In Booth’s story, “Collapsed Downtown Berkeley balcony results in contractor’s license revoked,” the California State Contractors License Board (CSLB) made a decision that revoked the license of Segue Construction Inc.
The construction company is “the general contractor responsible for building a Berkeley apartment complex where six people fell to their deaths, and seven were seriously injured after a balcony collapse in June 2015.”
“Segue’s responsible managing officer, or RMO, chief executive officer and president from 1992 to 2008, and David Dunlop, Segue officer from 2002 to 2008 and Wallis’s successor as RMO from 2008 to 2016, have both accepted “joint and several” responsibility for reimbursing CSLB’s total investigative costs.”
“If Wallis or Dunlop chooses to associate with a California contractor’s license after fulfilling the other requirements of the settlement — either Segue’s or another company — he would also be required to file a disciplinary bond with CSLB, totaling between $15,000 and $150,000. The amount would be officially determined at the time and frozen in place for at least two years.”

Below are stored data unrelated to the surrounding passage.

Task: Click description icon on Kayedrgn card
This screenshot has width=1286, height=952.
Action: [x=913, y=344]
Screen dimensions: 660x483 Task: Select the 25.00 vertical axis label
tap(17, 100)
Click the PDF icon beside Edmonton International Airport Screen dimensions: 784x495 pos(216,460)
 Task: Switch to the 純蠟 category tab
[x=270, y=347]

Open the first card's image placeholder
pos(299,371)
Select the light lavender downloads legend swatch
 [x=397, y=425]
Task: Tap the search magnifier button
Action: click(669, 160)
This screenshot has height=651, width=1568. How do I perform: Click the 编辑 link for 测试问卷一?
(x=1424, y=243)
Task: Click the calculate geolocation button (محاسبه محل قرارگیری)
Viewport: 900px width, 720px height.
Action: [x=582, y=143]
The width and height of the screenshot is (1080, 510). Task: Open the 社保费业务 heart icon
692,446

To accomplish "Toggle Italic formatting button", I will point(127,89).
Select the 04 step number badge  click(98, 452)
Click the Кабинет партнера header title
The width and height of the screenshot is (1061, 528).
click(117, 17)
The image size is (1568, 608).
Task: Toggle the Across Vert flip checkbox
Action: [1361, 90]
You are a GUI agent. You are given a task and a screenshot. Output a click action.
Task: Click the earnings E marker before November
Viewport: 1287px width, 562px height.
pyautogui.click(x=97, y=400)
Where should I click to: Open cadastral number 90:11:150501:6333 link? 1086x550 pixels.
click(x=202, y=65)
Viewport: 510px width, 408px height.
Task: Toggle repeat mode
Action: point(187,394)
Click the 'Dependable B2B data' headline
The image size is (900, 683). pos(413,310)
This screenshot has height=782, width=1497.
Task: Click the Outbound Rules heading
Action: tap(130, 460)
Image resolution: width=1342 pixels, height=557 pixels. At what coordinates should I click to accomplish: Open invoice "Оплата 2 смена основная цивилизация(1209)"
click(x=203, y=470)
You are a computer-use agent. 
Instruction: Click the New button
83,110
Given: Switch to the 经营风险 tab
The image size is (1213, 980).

According to CSLB spokesperson Rick Lopes, “Already, all licensed contractors in California are required to carry a $15,000 surety bond. This disciplinary bond would be in addition to the required surety bond.”
The revoking of the license and the posting of a disciplinary bond would somehow ensure the State of California that similar events would not happen again in the future.
For contractors, a bond should be considered a valuable instrument because it serves as protection and peace of mind for all parties concerned. Fulfilling obligations is critical to not losing a construction project, whether small or large.
The NEED to have the three C’s
Kim Slowey, who writes “The Dotted Line: How to navigate ‘the 3 Cs’ of construction bonding,” a feature which is a part of Construction Dive’s “The Dotted Line” series, takes on the three Cs of bonding – a useful and informative piece that can help contractors avoid being fired, bankrupt, and license-revoked.
The Three Big C’s of bonding: Character, Capacity, and Capital.
Contractors can ask themselves these questions:
- Character: Do I have a proven track record and other history indicating a good character in meeting obligations?
- Capacity: Do I have the skills, work experience, staff, equipment, and supplies required to perform my contract?
- Capital: Do I have the financial capacity to support my new project as well as address any issues that may arise?
Attorney Mark Johnson, a Snell & Wilmer partner, tells Construction Dive, “While (the surety) guarantees run to the owner and suppliers and subs and lien holders on the job, their real business partner is the contractor that they provided the bonds for.
At the end of the day, if the contractor loses the dispute resolution and cannot make the financial restitution it needs to, then (the surety) will be there to respond.”
In effect, clients usually prefer to work with contractors who post bonds as a form of financial guarantee, and savvy subcontractors and suppliers may request to see proof of a contractor’s bond before agreeing to execute a subcontract.
Construction can get extremely costly, especially when things go wrong on a project, making a construction surety bond an essential tool to have in place.